Darolutamide was viewed as having a comparatively favorable adverse event profile, allowing patients to maintain activity levels and cognitive clarity. Several clinicians described this as an important advantage in maintaining adherence and minimizing the need for dose interruptions. The panel noted that in real-world practice, minimizing cognitive and cardiovascular toxicity can help sustain patient engagement with long-term therapy, especially in older or medically complex individuals.

The conversation also touched on how monitoring strategies differ among agents. Regular assessment of prostate-specific antigen (PSA) response, testosterone suppression, and tolerability was considered essential, with several clinicians noting that rapid PSA decline can serve as an early indicator of therapeutic success. Some participants expressed interest in using intermittent ADT schedules or adjusting treatment duration based on response, though these strategies remain individualized and guided by ongoing trial data.

Economic and access considerations

Economic and logistical challenges emerged as consistent themes. Participants noted that although newer ARPIs have transformed outcomes, their high cost and insurance-related hurdles remain significant obstacles for patients. Co-pays, formulary restrictions, and prior authorization delays were described as major pain points that can affect timely initiation of therapy. Some clinicians reported collaborating with specialty pharmacies and patient assistance programs to facilitate access, whereas others emphasized the need for greater institutional support in navigating reimbursement processes.

Regional differences were also discussed, including variation in which agents are more readily covered by insurers. Although all ARPIs have strong clinical evidence, some participants shared that they are often required to select therapies based on formulary status rather than solely on clinical preference. The group agreed that these barriers underscore the need for continued advocacy to ensure equitable access to evidence-based therapies.

Sequencing and future directions

The latter portion of the discussion focused on how to sequence therapies in patients who progress on initial treatment. Urologists agreed that, despite substantial progress, optimal sequencing strategies remain an evolving area. Many panelists prefer to start with ADT plus an ARPI rather than triplet therapy unless the patient has high-volume disease and can tolerate chemotherapy. Others emphasized that sequencing decisions often hinge on comorbidity profiles, prior exposure, and patient preference.

Panelists also discussed the emerging importance of genomic profiling in guiding therapy selection. Identifying DNA repair mutations and other actionable alterations was recognized as increasingly relevant, particularly as more targeted agents enter clinical use. The panel noted that integrating molecular testing earlier in the disease course may help personalize therapy and identify candidates for PARP inhibitors or clinical trials.

Key takeaways

In summary, the Dallas Clinical Forum emphasized that treatment for mCSPC has entered a new era of precision and personalization. Darolutamide was highlighted as a well-tolerated and versatile option that can be used effectively as part of both doublet and triplet therapy regimens. Its safety profile, particularly the limited central nervous system penetration, was considered a meaningful advantage in many real-world settings.

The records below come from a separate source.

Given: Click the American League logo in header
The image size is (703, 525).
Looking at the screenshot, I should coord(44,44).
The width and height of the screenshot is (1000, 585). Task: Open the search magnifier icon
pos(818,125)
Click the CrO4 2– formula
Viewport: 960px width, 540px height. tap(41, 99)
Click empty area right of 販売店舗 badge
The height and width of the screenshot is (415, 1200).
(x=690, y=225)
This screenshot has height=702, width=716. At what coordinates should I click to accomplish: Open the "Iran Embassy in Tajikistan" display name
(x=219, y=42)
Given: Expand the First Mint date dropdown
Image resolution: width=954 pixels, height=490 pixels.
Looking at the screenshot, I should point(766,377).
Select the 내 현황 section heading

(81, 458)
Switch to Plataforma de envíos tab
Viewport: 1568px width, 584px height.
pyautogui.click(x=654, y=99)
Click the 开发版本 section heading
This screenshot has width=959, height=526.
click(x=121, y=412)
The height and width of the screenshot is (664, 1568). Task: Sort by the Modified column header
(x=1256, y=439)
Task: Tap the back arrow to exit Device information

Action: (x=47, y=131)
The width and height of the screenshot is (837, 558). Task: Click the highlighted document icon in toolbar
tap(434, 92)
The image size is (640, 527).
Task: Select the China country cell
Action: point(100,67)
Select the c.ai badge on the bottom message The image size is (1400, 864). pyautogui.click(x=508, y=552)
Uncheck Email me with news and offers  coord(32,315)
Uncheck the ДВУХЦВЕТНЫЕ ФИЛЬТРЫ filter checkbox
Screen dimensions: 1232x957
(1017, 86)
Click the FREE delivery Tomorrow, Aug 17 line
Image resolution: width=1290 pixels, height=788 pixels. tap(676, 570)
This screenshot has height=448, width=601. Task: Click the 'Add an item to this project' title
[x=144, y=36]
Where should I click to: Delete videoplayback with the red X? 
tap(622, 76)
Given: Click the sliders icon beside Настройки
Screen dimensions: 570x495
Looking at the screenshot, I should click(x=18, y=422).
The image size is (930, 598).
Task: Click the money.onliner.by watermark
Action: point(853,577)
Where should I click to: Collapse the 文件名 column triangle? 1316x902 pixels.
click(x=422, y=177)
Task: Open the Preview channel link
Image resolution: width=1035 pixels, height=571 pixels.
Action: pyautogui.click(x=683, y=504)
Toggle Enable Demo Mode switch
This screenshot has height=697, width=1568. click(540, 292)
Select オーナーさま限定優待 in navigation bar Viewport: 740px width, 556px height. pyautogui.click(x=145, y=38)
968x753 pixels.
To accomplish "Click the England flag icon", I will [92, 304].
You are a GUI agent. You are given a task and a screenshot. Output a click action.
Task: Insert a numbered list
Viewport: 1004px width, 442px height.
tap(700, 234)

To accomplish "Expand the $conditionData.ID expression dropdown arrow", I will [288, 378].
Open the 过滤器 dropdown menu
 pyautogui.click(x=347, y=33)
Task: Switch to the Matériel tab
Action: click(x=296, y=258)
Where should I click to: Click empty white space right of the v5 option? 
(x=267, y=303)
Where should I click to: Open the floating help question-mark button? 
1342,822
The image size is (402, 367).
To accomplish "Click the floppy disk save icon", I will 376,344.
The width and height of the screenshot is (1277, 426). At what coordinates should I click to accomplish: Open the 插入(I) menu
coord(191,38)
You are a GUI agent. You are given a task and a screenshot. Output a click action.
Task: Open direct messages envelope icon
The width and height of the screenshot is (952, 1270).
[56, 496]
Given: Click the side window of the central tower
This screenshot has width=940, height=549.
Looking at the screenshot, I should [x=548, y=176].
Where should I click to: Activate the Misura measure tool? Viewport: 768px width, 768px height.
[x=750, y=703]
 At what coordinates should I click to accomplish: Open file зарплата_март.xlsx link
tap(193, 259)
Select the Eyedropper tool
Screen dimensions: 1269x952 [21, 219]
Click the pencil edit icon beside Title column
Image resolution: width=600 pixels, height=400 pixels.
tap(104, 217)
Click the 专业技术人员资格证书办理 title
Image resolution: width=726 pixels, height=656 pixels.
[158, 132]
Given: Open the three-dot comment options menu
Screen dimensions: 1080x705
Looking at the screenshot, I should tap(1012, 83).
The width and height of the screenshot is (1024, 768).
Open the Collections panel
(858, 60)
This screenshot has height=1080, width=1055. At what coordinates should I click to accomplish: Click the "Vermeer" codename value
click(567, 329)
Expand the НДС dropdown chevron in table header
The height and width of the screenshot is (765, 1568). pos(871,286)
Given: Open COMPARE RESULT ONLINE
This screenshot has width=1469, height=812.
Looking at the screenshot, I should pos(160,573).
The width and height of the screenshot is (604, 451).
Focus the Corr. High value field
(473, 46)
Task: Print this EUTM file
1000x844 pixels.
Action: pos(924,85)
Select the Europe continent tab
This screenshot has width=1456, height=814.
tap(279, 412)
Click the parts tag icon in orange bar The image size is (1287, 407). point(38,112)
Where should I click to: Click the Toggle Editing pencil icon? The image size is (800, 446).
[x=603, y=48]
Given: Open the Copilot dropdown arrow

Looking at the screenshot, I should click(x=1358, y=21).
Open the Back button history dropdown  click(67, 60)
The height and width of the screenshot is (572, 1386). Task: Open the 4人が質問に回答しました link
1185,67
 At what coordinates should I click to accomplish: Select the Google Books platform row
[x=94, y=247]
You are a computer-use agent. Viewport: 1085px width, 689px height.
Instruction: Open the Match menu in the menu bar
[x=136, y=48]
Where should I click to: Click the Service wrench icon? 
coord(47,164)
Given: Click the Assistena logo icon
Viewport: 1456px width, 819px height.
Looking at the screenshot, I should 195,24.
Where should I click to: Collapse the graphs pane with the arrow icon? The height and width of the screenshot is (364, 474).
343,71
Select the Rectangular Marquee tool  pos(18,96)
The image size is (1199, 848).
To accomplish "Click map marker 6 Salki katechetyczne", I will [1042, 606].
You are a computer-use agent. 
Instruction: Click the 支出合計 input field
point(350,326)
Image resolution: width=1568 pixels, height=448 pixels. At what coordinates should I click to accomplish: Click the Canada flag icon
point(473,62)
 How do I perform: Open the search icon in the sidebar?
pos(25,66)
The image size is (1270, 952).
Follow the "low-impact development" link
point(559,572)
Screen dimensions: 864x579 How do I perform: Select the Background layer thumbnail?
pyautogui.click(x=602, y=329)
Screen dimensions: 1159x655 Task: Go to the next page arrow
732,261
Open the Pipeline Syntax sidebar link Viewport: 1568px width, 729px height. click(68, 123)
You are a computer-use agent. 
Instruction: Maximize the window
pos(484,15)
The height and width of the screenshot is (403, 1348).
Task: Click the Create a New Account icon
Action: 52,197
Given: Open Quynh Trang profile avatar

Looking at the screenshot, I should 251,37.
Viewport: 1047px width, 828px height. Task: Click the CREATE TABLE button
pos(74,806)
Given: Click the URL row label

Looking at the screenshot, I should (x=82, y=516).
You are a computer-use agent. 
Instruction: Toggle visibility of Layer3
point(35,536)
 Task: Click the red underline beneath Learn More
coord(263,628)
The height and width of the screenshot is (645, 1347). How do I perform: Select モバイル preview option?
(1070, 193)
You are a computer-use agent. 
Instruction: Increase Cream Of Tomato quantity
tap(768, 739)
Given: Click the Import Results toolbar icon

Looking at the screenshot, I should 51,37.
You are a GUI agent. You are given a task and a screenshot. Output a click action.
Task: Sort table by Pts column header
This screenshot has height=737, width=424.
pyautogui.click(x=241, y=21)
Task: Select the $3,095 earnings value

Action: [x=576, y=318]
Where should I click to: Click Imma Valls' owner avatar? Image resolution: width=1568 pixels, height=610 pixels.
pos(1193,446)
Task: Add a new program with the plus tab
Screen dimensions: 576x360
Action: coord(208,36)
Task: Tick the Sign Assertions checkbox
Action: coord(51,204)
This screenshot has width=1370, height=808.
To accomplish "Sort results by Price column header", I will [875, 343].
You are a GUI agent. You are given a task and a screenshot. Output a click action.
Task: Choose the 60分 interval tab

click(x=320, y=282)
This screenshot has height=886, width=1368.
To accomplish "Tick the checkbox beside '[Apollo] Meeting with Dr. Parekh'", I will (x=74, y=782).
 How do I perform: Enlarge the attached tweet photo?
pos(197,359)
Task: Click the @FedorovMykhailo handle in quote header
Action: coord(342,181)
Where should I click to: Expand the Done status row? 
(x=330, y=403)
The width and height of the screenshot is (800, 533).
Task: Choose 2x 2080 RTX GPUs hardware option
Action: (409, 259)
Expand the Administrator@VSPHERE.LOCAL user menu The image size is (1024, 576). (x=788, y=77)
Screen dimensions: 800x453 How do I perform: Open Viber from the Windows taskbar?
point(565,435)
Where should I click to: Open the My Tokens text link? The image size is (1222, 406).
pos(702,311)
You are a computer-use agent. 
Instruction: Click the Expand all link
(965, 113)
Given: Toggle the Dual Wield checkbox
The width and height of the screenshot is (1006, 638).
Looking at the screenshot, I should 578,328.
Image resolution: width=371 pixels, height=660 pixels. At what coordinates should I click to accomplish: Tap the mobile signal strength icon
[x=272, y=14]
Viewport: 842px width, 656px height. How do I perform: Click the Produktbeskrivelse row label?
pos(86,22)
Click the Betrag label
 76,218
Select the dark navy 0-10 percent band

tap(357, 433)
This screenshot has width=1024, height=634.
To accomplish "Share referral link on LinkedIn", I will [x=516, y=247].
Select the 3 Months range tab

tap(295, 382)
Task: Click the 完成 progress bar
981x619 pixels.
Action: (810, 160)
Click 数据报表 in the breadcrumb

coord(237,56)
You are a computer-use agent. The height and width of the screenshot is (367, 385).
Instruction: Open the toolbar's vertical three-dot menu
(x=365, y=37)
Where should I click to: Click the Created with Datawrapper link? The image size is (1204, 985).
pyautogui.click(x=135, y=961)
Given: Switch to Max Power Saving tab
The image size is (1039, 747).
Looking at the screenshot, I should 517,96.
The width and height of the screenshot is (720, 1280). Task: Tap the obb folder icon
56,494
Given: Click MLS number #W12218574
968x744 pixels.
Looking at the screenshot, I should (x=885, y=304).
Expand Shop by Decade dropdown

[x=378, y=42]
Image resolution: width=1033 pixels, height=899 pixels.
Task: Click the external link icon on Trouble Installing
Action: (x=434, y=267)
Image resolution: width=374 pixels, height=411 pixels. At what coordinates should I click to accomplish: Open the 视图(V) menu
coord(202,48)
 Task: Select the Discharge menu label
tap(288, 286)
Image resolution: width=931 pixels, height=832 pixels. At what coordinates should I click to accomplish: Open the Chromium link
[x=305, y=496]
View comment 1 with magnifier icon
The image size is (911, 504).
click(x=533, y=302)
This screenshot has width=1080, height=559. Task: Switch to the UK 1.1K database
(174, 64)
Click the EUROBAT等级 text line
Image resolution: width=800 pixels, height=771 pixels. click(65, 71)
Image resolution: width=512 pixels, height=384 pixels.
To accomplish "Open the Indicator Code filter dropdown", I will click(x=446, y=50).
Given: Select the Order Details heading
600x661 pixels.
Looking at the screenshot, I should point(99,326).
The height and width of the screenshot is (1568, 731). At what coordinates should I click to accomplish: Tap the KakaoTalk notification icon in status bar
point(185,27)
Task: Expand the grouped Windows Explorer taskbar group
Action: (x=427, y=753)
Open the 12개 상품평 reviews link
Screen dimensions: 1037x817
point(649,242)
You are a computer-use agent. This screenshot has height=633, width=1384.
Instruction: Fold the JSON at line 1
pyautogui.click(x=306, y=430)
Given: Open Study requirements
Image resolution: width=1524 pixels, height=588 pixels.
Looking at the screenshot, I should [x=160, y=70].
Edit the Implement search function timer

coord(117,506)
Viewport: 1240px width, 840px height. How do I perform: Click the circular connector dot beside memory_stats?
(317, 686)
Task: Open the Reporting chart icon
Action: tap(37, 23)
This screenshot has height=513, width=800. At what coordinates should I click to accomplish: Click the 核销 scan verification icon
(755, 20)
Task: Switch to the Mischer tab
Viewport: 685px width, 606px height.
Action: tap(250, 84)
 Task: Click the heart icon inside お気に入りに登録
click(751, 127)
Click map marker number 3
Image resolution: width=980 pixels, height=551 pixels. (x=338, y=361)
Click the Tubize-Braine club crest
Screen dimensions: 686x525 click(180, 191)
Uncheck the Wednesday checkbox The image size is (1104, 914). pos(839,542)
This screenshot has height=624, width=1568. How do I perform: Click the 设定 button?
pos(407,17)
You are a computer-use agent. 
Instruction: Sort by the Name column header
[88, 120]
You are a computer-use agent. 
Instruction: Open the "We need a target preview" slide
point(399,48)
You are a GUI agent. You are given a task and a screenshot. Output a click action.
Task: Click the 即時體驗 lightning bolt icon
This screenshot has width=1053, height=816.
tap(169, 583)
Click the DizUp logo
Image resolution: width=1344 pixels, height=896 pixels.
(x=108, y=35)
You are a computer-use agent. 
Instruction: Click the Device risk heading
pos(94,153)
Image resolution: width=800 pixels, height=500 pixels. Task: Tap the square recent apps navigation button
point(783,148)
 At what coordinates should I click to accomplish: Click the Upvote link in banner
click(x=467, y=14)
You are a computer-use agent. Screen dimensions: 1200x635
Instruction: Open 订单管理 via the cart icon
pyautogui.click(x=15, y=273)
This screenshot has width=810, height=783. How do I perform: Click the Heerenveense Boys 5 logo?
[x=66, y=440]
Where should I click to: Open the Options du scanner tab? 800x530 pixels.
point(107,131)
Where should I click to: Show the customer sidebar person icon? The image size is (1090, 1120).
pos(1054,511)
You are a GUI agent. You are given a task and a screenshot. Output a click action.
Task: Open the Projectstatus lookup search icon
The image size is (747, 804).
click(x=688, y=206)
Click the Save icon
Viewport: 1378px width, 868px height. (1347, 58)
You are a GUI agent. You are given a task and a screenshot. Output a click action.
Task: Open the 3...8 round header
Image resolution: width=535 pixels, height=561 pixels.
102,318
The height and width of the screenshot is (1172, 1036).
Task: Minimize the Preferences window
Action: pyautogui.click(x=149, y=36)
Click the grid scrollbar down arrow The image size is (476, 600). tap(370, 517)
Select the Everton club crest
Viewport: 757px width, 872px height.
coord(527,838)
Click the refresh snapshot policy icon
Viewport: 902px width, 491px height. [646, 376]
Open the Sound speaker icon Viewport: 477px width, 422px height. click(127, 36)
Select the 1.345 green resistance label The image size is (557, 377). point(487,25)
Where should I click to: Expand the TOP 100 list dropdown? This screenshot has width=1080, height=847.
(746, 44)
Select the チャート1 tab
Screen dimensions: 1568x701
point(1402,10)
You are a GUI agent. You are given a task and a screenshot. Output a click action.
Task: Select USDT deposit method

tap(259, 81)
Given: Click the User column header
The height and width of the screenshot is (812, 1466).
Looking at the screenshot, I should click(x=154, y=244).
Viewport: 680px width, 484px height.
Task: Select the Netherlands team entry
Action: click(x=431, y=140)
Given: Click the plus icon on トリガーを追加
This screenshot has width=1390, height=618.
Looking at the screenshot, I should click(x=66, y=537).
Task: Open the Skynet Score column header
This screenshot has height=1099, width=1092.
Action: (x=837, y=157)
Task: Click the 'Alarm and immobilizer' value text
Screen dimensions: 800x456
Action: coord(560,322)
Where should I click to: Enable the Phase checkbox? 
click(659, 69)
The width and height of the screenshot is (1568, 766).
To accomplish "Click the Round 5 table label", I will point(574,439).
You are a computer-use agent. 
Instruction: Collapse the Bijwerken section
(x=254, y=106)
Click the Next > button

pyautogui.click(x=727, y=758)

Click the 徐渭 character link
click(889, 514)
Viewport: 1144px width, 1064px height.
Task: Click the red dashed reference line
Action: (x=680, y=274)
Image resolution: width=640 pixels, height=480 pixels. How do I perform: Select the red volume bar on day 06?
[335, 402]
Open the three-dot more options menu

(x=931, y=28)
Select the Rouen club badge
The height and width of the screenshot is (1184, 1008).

Despite strong evidence supporting treatment intensification, clinicians acknowledged ongoing challenges in implementation—ranging from cost barriers to multidisciplinary coordination. Urologists agreed that maintaining active involvement in systemic therapy selection is critical to optimizing patient outcomes. As more agents and data continue to shape the therapeutic landscape, collaboration between urologists, oncologists, and support staff remains essential to delivering comprehensive and patient-centered care.

Ultimately, the panel concluded that modern mCSPC management requires balancing evidence-based intensification with individualized consideration of patient characteristics, comorbidities, and preferences. Agents like darolutamide continue to reinforce that effective, tolerable systemic therapy is achievable for a wide range of patients—supporting longer survival and improved quality of life.